It’s not the most fun part of the business but it may be the most important. Every Fall, suppliers meet with the distributors to review the past year and get agreement on goals and plans for next year. The distributors are usually polite and let you leave feeling pretty good, but what value does that plan really have when next year comes around? Too often, the plan goes on the “shelf” (of course, business plans don’t go on the shelf anymore, they get buried in computer file labeled “plans to never look at again”) and then it is never looked at again.

To make an effective annual business plan (ABP) remember that you are somewhere in a procession of 35 suppliers all saying how great their brands are and showing way too much content. You only have their attention for about 20 minutes in the meeting so to make it count you have to view your company from the wholesaler’s perspective. Include a brief review of what went right, what went wrong last year, lessons learned and new strategies and programs for next year based on that. Get their input and listen, because they are your partners. Then make sure you get your slots on the wholesaler’s calendar. Lay out your calendar of seasonals, in detail, so they can focus on your Pumpkin Ale when it is introduced with all the others. Ask how your timing lines up with other craft seasonals. Lay out your calendar of festivals and events and your strategies for sampling and working the markets. Then summarize all you are bringing to the table.

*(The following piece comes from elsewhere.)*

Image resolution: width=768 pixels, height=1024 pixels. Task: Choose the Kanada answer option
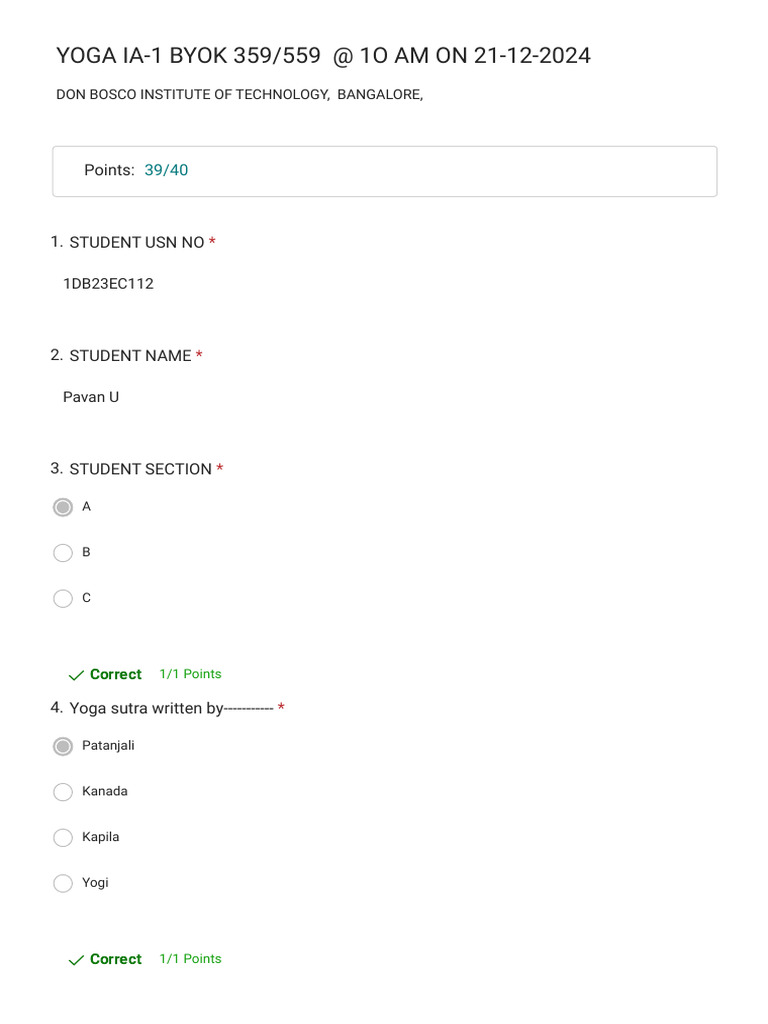pos(63,792)
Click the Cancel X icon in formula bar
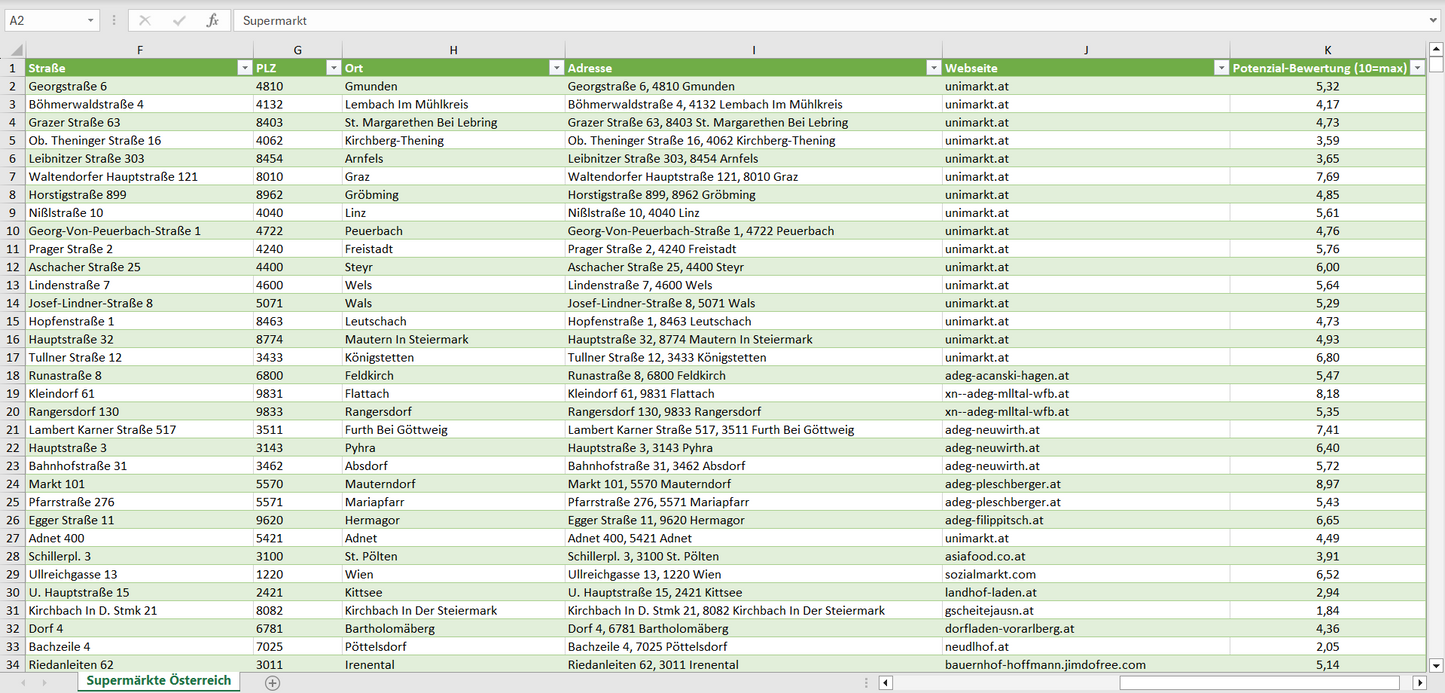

End your ABP meeting with aggressive but achievable distribution and volume goals, and list key accounts that are most important for your brand. Get their agreement on the spot. Negotiate something you can all live with or it won’t mean anything. Don’t fall for “let me speak with my guys about these goals” because it will never happen. Once the goals are agreed in the meeting, immediately get to budgeting and their financial commitment to your company. Part of your ask is co-op spending. The wholesaler has a budget for your brand so make sure you use all of it. That budget can be the result of a negotiation or you can just take what they give you. Pricing, wholesaler co-op spending and margins are the subjects of future blog posts.

When you leave the meeting you have accomplished the first 10% of the process. The rest, like everything, is in the follow up, tracking, monitoring, correcting as you go through the year. This is where the plans die on the shelf. Don’t let that happen to you.